* The data:
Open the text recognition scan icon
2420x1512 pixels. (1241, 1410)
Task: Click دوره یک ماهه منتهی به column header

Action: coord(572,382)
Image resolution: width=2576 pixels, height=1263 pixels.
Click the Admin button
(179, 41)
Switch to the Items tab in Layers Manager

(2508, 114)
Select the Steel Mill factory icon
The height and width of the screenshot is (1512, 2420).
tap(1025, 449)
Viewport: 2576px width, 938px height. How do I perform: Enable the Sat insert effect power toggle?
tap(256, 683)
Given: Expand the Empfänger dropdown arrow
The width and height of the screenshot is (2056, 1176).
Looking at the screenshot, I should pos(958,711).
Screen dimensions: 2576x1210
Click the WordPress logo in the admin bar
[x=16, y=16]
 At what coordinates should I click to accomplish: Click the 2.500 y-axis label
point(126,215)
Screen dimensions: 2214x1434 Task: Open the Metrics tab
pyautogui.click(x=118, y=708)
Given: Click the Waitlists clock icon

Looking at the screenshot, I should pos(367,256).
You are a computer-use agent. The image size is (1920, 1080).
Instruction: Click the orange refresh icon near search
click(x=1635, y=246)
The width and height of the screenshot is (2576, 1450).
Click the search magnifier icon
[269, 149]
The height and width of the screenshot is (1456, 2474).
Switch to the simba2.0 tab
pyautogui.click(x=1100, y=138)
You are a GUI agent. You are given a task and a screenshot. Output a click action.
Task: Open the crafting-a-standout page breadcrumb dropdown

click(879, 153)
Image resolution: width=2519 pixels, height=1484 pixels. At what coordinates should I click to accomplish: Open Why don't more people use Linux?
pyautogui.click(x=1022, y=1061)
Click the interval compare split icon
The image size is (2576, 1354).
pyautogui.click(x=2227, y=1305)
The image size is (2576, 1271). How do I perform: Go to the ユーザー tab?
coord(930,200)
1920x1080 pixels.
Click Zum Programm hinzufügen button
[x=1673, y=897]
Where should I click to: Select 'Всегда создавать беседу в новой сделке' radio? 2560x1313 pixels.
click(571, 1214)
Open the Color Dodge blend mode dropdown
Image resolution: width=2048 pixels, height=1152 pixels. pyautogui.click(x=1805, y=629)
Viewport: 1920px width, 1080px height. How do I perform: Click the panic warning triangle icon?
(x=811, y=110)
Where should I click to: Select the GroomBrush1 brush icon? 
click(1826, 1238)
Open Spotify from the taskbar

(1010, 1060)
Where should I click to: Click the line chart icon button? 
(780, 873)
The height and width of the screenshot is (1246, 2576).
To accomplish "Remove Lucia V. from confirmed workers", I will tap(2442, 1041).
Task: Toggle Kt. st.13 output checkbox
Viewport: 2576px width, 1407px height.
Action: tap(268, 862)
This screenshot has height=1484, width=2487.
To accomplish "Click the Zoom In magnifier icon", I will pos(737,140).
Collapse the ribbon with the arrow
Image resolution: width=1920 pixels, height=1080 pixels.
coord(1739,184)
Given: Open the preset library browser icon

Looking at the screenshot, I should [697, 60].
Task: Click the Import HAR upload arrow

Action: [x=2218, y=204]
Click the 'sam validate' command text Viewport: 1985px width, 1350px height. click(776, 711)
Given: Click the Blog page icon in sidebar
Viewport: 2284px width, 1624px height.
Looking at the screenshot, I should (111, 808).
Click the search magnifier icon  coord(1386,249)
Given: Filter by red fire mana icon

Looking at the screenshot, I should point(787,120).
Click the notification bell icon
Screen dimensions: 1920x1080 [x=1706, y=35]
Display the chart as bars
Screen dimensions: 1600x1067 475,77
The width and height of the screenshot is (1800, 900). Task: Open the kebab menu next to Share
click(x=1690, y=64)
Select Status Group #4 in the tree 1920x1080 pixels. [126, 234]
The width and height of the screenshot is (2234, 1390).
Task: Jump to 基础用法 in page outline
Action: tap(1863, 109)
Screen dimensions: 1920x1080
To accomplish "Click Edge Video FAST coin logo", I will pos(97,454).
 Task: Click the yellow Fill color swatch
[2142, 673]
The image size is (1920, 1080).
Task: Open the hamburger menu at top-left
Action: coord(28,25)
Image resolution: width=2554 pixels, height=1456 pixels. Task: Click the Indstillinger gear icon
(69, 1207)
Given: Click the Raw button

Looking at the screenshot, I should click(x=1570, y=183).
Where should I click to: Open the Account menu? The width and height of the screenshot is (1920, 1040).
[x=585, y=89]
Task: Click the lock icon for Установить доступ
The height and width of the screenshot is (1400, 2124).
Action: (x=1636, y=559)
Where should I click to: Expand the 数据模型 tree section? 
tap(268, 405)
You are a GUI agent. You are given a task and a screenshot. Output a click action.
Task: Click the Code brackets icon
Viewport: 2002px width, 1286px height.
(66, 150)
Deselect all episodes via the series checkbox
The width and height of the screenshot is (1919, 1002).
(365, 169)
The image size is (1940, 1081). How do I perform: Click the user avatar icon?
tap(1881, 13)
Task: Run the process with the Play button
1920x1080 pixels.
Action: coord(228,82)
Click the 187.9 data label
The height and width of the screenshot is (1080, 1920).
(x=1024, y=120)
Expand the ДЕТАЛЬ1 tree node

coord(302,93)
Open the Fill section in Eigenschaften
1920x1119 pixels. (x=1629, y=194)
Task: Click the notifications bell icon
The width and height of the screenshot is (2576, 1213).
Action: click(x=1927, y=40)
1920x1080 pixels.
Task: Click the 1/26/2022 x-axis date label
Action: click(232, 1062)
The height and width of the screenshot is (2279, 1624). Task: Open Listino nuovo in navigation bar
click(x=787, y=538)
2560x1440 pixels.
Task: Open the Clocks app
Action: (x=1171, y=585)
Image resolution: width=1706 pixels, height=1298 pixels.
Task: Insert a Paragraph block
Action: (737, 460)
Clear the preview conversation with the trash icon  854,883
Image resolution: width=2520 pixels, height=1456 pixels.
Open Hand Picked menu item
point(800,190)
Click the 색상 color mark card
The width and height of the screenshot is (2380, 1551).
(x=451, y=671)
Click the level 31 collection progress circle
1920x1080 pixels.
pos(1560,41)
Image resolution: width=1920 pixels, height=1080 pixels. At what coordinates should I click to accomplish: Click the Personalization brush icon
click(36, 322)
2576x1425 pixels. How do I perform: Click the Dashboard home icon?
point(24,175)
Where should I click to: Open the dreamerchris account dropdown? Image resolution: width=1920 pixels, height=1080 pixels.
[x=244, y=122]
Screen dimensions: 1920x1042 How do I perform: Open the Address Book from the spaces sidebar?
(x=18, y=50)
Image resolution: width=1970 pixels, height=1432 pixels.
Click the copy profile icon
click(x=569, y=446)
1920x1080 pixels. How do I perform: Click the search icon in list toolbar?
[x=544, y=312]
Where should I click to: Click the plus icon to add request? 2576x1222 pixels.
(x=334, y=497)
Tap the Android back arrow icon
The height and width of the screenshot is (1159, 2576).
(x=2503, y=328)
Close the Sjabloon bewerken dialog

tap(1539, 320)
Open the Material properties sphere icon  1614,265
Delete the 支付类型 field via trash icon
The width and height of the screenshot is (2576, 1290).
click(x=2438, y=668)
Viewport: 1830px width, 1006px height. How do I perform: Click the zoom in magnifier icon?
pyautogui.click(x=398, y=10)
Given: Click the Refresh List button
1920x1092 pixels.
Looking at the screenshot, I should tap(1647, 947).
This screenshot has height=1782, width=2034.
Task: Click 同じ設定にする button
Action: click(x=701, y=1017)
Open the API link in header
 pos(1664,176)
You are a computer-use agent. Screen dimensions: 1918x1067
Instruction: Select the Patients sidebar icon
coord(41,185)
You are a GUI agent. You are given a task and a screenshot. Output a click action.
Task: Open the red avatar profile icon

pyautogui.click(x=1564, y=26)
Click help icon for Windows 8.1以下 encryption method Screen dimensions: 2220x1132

* What you need to do: Starting with the line that holds "The height and width of the screenshot is (1246, 2576)." and ending with the line that holds "This screenshot has height=1484, width=2487.", retype every line in the data above exactly, and nothing else.

* Answer box:
The height and width of the screenshot is (1246, 2576).
To accomplish "Remove Lucia V. from confirmed workers", I will tap(2442, 1041).
Task: Toggle Kt. st.13 output checkbox
Viewport: 2576px width, 1407px height.
Action: tap(268, 862)
This screenshot has height=1484, width=2487.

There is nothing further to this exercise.